Search is one of the easiest ways to find content.  In order for search to be effective the content being searched must carry the appropriate “tags” or “metadata” relevant to that piece of content.  With Dashboard we’ve made all content search-able by their tags.

Beacon

updates_1A great feature of Dashboard is the ability to monitor the applications you have installed that support RPC and help you keep RPC Plug-ins and related software installed and up-to-date.  We call the service that enables this feature “Beacon”.  Beacon keeps track of the current versions of software that are available and alerts you within Dashboard of any updates that are available. One click within Dashboard is all it takes to keep plug-ins up-to-date.

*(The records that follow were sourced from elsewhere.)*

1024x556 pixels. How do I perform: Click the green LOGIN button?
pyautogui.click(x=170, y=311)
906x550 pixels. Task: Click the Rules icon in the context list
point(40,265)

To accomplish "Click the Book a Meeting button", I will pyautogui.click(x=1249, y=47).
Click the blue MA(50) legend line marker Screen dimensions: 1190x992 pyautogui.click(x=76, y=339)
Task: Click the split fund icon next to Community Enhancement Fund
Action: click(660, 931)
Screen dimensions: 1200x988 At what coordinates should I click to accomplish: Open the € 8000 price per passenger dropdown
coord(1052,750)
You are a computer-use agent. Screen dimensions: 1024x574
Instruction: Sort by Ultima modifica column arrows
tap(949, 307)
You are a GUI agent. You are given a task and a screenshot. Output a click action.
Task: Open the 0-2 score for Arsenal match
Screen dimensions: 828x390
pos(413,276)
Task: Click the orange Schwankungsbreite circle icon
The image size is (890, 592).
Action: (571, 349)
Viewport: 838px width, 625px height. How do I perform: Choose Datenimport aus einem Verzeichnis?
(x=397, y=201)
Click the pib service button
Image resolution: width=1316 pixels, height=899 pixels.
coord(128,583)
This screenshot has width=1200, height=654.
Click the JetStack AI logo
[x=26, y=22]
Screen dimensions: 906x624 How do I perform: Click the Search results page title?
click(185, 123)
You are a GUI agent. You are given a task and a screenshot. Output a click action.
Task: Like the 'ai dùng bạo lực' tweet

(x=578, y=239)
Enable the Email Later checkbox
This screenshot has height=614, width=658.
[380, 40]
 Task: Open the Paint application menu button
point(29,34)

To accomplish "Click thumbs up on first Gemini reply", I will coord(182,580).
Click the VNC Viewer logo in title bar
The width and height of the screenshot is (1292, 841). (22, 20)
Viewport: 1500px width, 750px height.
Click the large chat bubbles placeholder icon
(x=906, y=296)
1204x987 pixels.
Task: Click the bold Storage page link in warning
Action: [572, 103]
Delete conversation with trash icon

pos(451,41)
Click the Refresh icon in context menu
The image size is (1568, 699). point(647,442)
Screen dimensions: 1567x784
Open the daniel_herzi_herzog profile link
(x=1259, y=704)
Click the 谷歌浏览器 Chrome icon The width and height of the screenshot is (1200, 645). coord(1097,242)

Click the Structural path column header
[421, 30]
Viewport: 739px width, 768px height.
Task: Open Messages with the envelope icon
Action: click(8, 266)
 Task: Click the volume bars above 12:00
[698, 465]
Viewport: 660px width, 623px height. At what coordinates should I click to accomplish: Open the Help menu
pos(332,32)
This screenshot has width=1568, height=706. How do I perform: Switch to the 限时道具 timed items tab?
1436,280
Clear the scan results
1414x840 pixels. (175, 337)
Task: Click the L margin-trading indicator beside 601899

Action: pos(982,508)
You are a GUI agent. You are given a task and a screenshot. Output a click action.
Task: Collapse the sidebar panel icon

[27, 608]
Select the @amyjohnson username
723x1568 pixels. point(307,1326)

User-based Licensing-in-the-Cloud

Over the past year we’ve been working to move from a machine-based licensing model to a user-based licensing-in-the-cloud model.  There are several reasons for this move.  First, it fits better with the way our customers use our products.  They aren’t always working from one machine, sometimes moving between offices and from work to home.  With Dashboard you can log in from anywhere automatically retrieving your license.  This move to cloud-based licensing is also necessary for us to play well with the next generation of our partner’s products and services such as Autodesk RaaS.

Enterprise Deployment

We’re listening!  Many customers have dozens or even hundreds of users within their organization and admittedly, we haven’t made it very easy to deploy our solutions across an enterprise.  We’re working to change that.  Watch for a new “headless” Dashboard release for servers and easily deployable MSIs before year’s end.  We’re also building a new Admin panel inside of Dashboard where you’ll be able to see and manage licenses and content across your organization.  After that we plan to tackle centralized path management.  See, I said we’re listening!

RaaS (Rendering as a Service)

Autodesk launched it’s first labs experiment called Neon for rendering Revit models as a cloud service in 2010.  After native support for RPC was introduced in Revit and the RaaS service became official last year, our respective teams went to work on making sure all RPC Content will render in the service.  We’re about there!  Watch for full RPC-RaaS support beyond the native content that ships with Revit soon.

RPC Creator

We’ve had RPC Creator tools available for most of the 15 year history of RPC and you’ve created thousands of your own custom RPCs!  Soon you’ll be able to drop any 32-bit PNG, TIF or TGA image onto Dashboard and convert it to RPC!  This will allow you to take all of your commercial entourage libraries like those from Imagecels or Dosch Design or your own custom collection and convert them to RPC.  As RPC they become infinitely easier to use in any RPC-enabled application such as Revit or 3ds Max.  Dashboard will even automatically generate the preview images and icons for the RPC.  All you have to do is give the RPC a name and specify it’s real-world height.  No more building geometry, creating materials, adding textures, making objects ‘look-at’ cameras, blah, blah blah.  Just drag & drop and RPC takes care of the rest!

Entourage Workshop

Entourage silhouetting within Revit… that’s all we’ll say for now!